What you need to do: The reply should hold nothing except the lines from the one with "Previous (20, 1604)" through the end of the entries, duplicated exactly and with no pictures.

· · · · ·

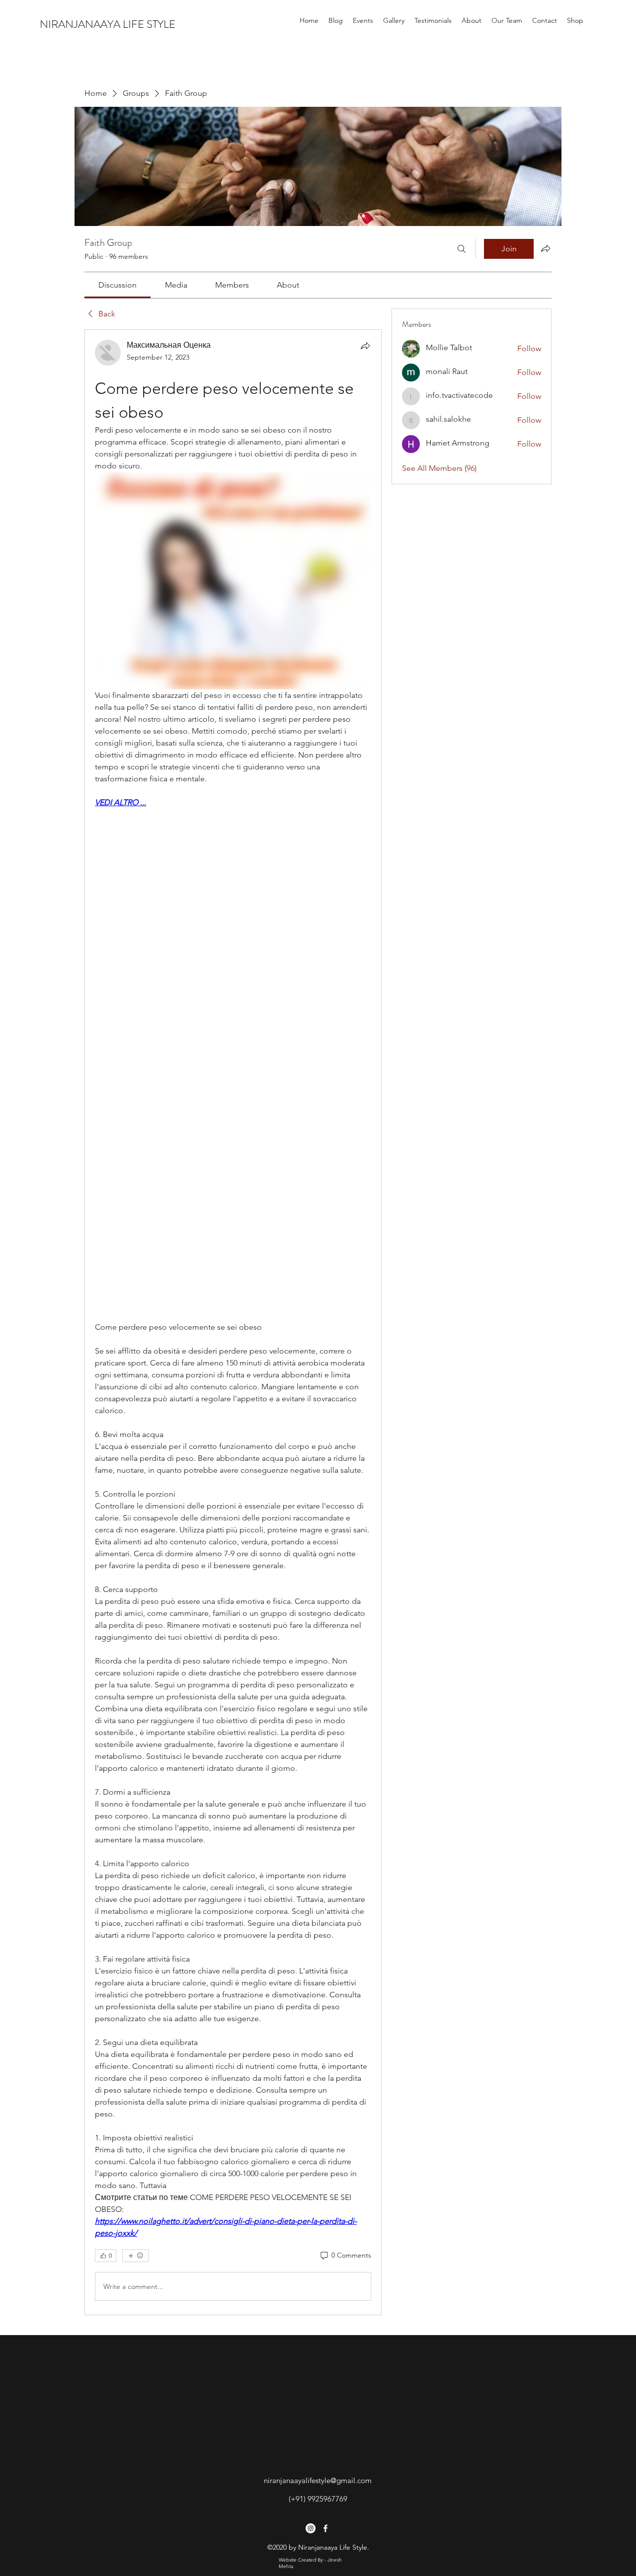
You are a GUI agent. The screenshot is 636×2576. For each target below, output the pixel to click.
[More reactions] (135, 2255)
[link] (117, 285)
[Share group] (546, 248)
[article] (233, 1322)
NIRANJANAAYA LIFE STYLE (107, 24)
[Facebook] (325, 2528)
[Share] (365, 346)
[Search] (462, 249)
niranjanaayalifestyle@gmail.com (318, 2480)
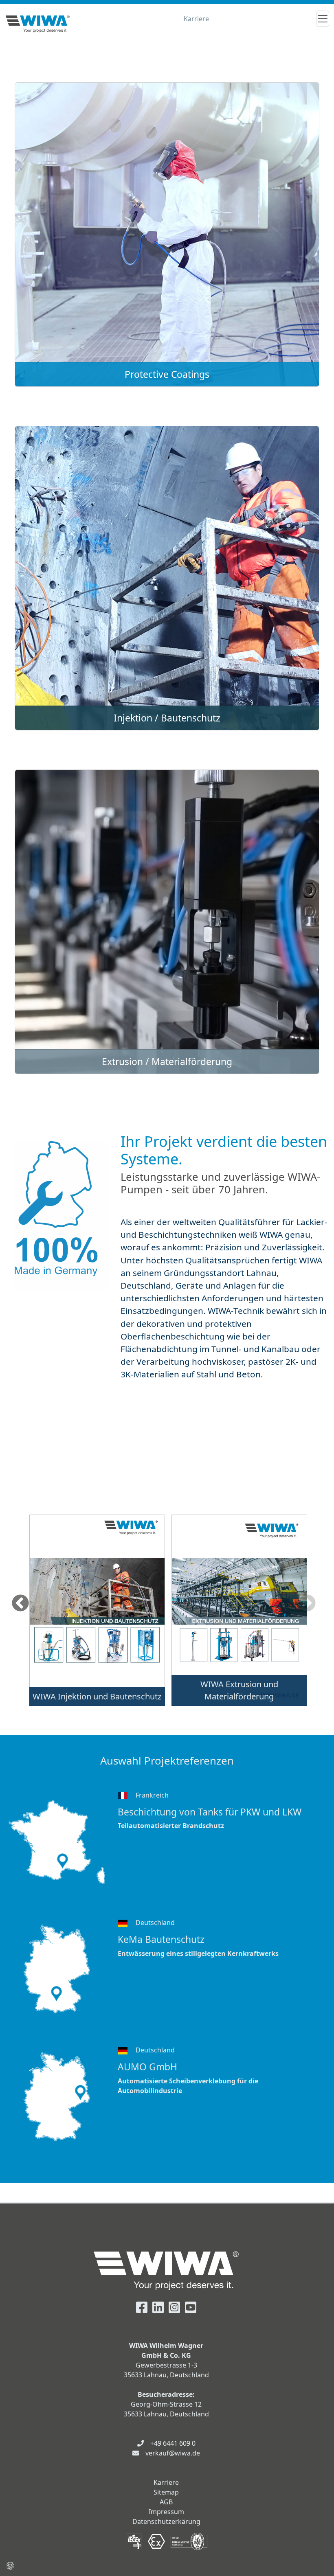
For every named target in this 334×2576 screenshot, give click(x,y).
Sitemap (166, 2492)
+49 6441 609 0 (173, 2443)
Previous (20, 1604)
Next (307, 1604)
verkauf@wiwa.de (172, 2453)
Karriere (196, 18)
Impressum (166, 2511)
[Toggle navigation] (322, 19)
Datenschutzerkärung (166, 2521)
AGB (166, 2501)
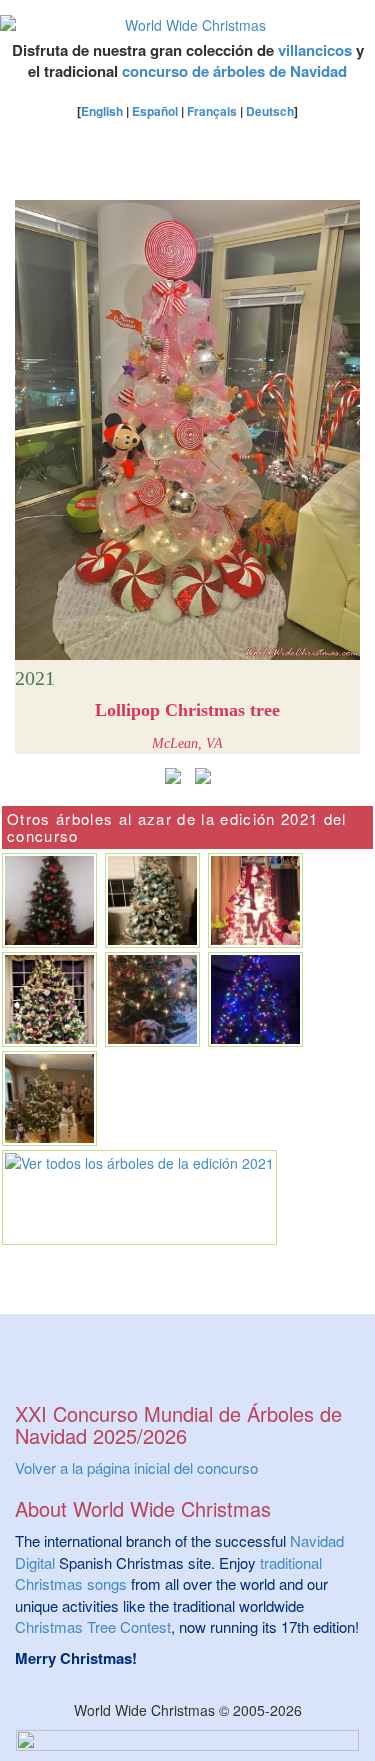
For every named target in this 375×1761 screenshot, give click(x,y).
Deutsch (270, 111)
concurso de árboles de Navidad (234, 71)
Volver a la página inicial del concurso (136, 1467)
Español (155, 111)
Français (212, 111)
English (102, 111)
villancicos (315, 50)
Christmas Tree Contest (93, 1626)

· · · · ·

Exercise answer:
Previous (20, 1604)
Next (307, 1604)
verkauf@wiwa.de (172, 2453)
Karriere (196, 18)
Impressum (166, 2511)
[Toggle navigation] (322, 19)
Datenschutzerkärung (166, 2521)
AGB (166, 2501)
For every named target in this 375×1761 screenshot, give click(x,y).
Deutsch (270, 111)
concurso de árboles de Navidad (234, 71)
Volver a la página inicial del concurso (136, 1467)
Español (155, 111)
Français (212, 111)
English (102, 111)
villancicos (315, 50)
Christmas Tree Contest (93, 1626)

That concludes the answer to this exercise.